Reviewed by Roland Buresund

Very Good ******** (8 out of 10)

Last modified: Feb. 14, 2010, 3:49 p.m.

One of the better overviews of LEAN and its thinking. Even if you're no Lean-fan, you can learn a lot of manufacturing thinking from this book, as it manages to convey a lot of information in small portions, with pointers to where you may get more.
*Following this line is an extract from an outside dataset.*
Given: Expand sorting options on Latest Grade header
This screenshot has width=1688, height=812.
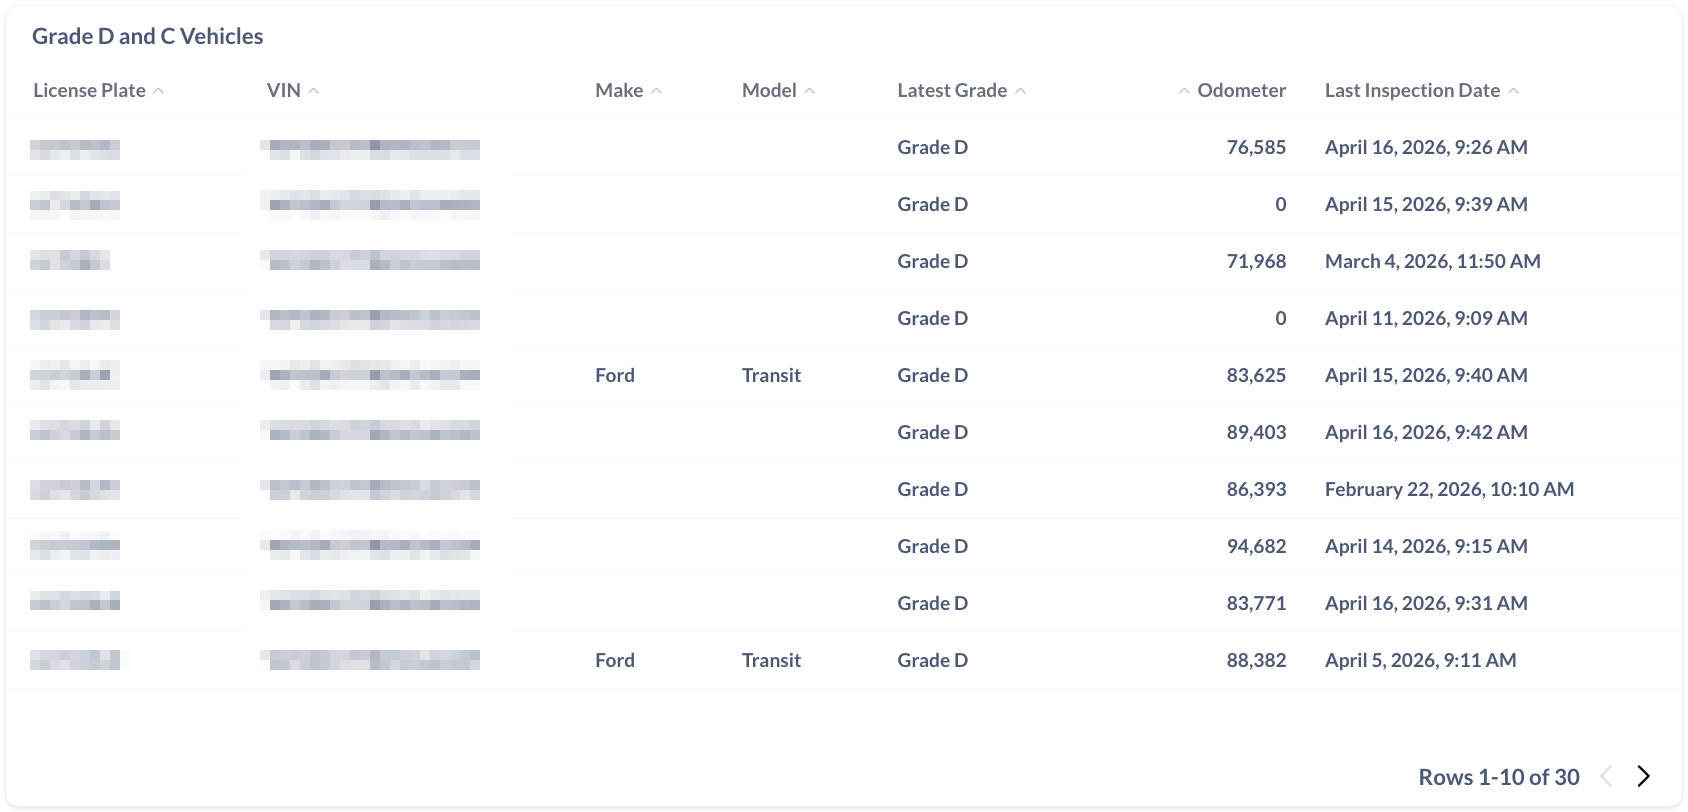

Unfortunately, it is useless if you're into services. And it is definetely not the first book on Lean you should read, as the audience is someone with some Lean knowledge that wishes to know (a lot) more.

All in all, a pretty good book, even if it is very hard to read from cover to cover. It is better used as a Lean dictionary in my view.